The theme of the exhibit, "Reflections on Life in the Yampa Valley," asked artists to examine their sense of the valley and communicate it visually.

Kakela has been in the Yampa Valley since 1960, when the population hovered at about 2,500 people. He has "grown up" in the valley, he said.

Kakela showed up in town after meeting Lowell Whiteman on a second-class bus in Mexico. They struck up a conversation, and Whiteman invited him to visit the Lowell Whiteman School when he returned to the states.

"When I came, he offered me a job, but I was on my way to California," Kakela said. "I was going to mine for gold in California and sail around the world."

Kakela never found his gold and took Whiteman up on his offer.

In 1963, Kakela bought a 35-acre piece of land in Strawberry Park.

There was a shell of a barn on the property and Kakela had no experience with rural living.

"I was in love with the West," he said. "I had these idealized views of the West and what I could do with my land."

The 35 acres and the barn shaped Kakela over the years, just as he shaped them. The barn was converted to rustic living quarters, which he and his wife rented out.

"I think hundreds of people in this town started out in Steamboat by living in the barn," he said.

Even now, people show up in this town and need a place to stay. Somehow, they end up at the barn, and the Kakelas take them in.

"I like helping people with their dreams," he said.

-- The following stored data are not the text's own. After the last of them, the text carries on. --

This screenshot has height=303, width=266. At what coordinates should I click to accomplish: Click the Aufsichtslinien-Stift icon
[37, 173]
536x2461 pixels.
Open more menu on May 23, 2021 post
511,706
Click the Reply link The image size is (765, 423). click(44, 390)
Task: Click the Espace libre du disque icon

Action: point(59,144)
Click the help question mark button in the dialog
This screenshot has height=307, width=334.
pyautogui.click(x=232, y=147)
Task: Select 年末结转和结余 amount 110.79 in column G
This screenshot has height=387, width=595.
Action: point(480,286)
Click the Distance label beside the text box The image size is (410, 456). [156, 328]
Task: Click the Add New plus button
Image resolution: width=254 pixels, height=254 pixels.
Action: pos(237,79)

After living on the same piece of land for almost 40 years, the Kakelas have built a maze of a thousand days and ideas -- a sculpture garden growing next to hay fields.

Kakela's studio stands, hand-built, next to the barn. The walls are a dusty collage of maps, mirrors and taxidermy, guns and powder horns, and old wooden furniture.

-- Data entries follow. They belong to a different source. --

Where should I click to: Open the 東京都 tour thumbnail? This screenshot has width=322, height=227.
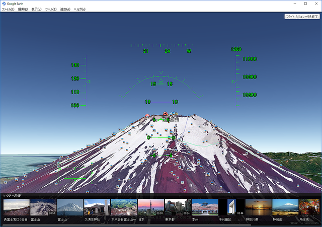coord(177,207)
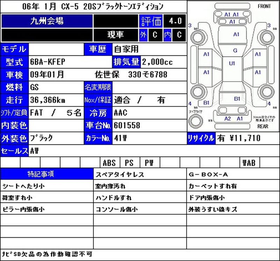Click the U1 roof damage mark

(x=232, y=63)
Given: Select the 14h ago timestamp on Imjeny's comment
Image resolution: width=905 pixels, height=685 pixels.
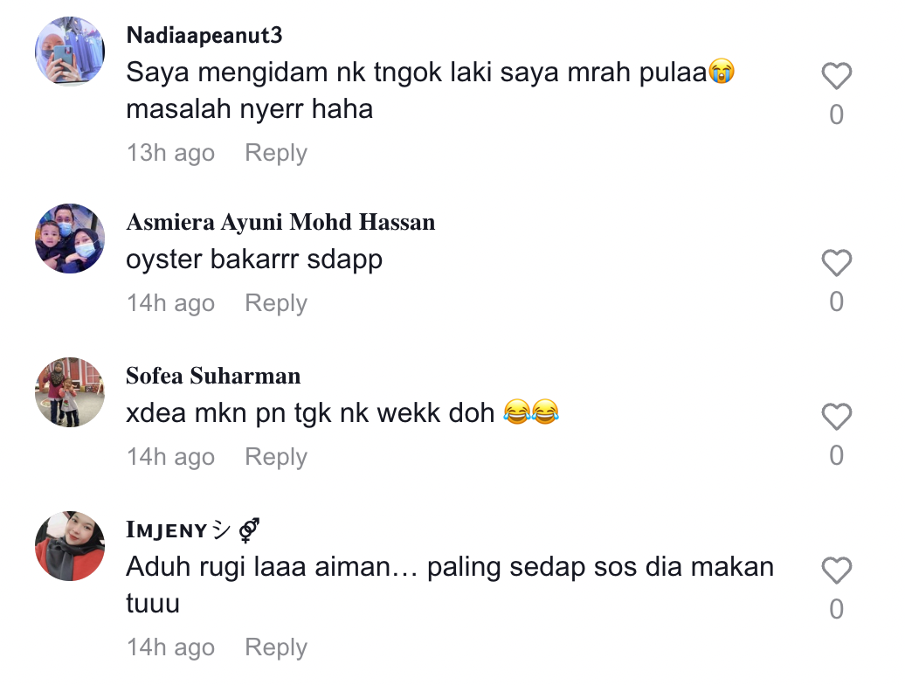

He spends his time between the studio and the small tin and wooden shack that holds his blacksmith forge.

He experiments with wood and steel and the things he finds: rusting chains, drying bones, abandoned farm implements.

Outside his studio is a pile of metal frames and pieces waiting to be recycled.

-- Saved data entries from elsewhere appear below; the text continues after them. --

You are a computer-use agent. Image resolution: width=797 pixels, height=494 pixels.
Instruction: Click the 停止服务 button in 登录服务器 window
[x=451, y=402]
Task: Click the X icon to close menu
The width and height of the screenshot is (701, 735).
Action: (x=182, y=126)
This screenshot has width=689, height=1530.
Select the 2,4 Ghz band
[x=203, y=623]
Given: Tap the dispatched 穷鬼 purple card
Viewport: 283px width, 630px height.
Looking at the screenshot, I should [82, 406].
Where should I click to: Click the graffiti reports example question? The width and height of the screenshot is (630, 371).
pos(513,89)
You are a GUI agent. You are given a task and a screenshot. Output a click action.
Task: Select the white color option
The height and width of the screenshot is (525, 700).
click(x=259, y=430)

The work he contributed to the show in Glenwood speaks straight from the place it was made. "Hay Hands" is a wooden hand, roughly carved, holding a hay hook. "Horse flowers" is a welded flower made of horseshoes. Horse flowers grow in every corner of the Kakela property.

"Dry year" is a metal piece he completed last summer, when the grass was brown, the river was dry and wildfires surrounded the valley.

"Dry year" is welded metal the shape and size of a hay bale. Two wooden hands reach down with hay hooks. The hay bale is empty except for a few pieces of hay.

Last summer wasn't an easy year for Kakela's hay crop and he hasn't forgotten it.

"My crop was about half of what it usually is," he said. "Everybody was suffering, and I thought the Spartanness of the empty metal box with a few pieces of hay sticking out ex- pressed the thing."

The work of 20 Steamboat artists is on display through May 28 in CMC's gallery, at the corner of Ninth Street and Grand Avenue in Glenwood Springs.